Connaissant votre position, je vous donne entièrement raison. Nos impôts, c’est votre salaire. Sans vous, l’honnête élu ne saurait comment faire, et d’ailleurs, vous ne sauriez comment faire non plus. A bien y réfléchir, cette dépendance affective entre vous et notre élite, a le don de m'émouvoir, encore plus que notre relation languissante. Vous ne pouvez pas faire autrement, comme prisonnier de votre propre vie, de vos propres choix, pauvre prolétaire régalant de puissants idiots et dépendant des miettes qu'ils distribuent au hasard. Qu’un misérable comme moi ou comme un autre, puisse refuser cette course à l'échalotte, et se contenter de rien, pour peu qu'il ne lui en soit fait reproche, cela dérange votre ordre intérieur. Il vous faut le poursuivre, le châtier, le remettre dans une humanité digne de votre conception du monde, en lui reprenant de votre main droite et fière, ce que notre gouvernement lui donne sous caution, de sa main gauche.

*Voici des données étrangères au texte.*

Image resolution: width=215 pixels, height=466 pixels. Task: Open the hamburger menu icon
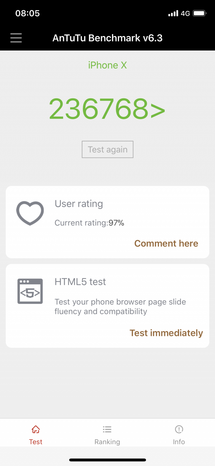tap(16, 38)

Ô, je ne me permettrais aucune allusion politique. Comment ne pourriez-vous pas voter socialiste ? Votre drame, croyez-le bien, je le comprends à fond. C’est celui de la nature humaine, et de sa propension à vivre enchaînée, et à haïr celui qui pourrait le remettre en question. Vous voudriez être moi, je ne veux pas être vous. Car je le sais, vous rêvez d’être à ma place, vivant dans le froid, satisfait des quelques subsides qu’il reçoit, comblé, libre des contraintes absurdes qui sont les vôtres parce que j’ai choisi la frugalité. Votre haine et votre jalousie vous permettent de tenir le coup, votre imagination débordante concernant mes supposés abus aussi.

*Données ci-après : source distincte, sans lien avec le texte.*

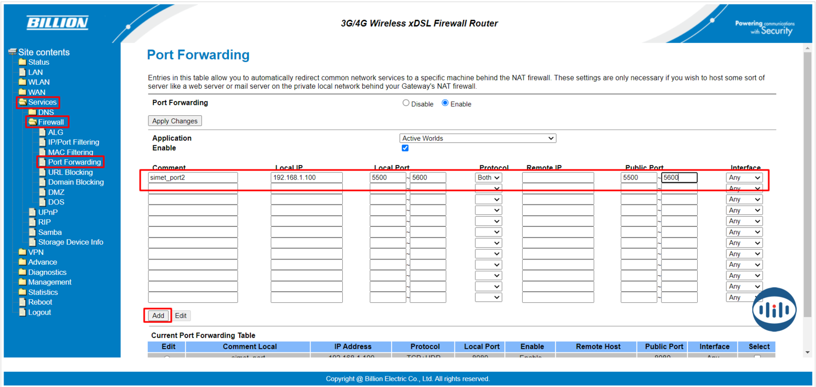
Task: Open the Status folder icon
Action: (x=22, y=62)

Cependant méfiez-vous de ce genre de sentiment, ils pourraient vous emporter. Je vous le dis en tant qu’ami. Il est une chose d’aimer son métier et de tout faire pour l’accomplir de la manière la plus professionnelle qui soit. Il en est une autre d’abuser de sa position pour combler les frustrations ou les peurs d’une vie entière. Vous commencez peut-être à le comprendre, vos amis et vos ennemis ne sont pas là où vous l’imaginez. Je suis certes votre débiteur, mais cela ne m’empêche pas d’être votre protecteur aussi. Et je vous parle en tant que tel : prenez soin du bien le plus précieux qui vous ait été donné par Dieu : votre âme. Ne la confiez pas à un plus haut placé que vous dans la hiérarchie administrative, car lui-même la tient d’un autre, qui la tient d’un autre, aucun d’entre eux ne s’appartenant.

Mais me voilà rendu à des considérations bien sérieuses, moi qui voulais juste que vous vous détendiez un peu. Allons oublions toutes les bienséances et souhaitons-nous réciproquement la prospérité, l’un pour l’autre, l’une de celle que nous conserverons jusqu’après notre mort. Que vous ne soyez pas trop hanté par le haut niveau des dépenses publiques. Que votre salaire vous comble. Que votre peur de l’avenir s’évanouisse. Que vous vous sentiez à votre place dans la société sans avoir à attaquer celle des autres, surtout des plus misérables. Que vous deveniez fort ou ingénieux face au mal. Et surtout, pardonnez à tous les pauvres administrés malhonnêtes de mon espèce qui ont le malheur de voir leur intérêt ailleurs que dans celui de l’état. Leurs raisons valent les vôtres, parfois même plus. Joyeuse année mon ami.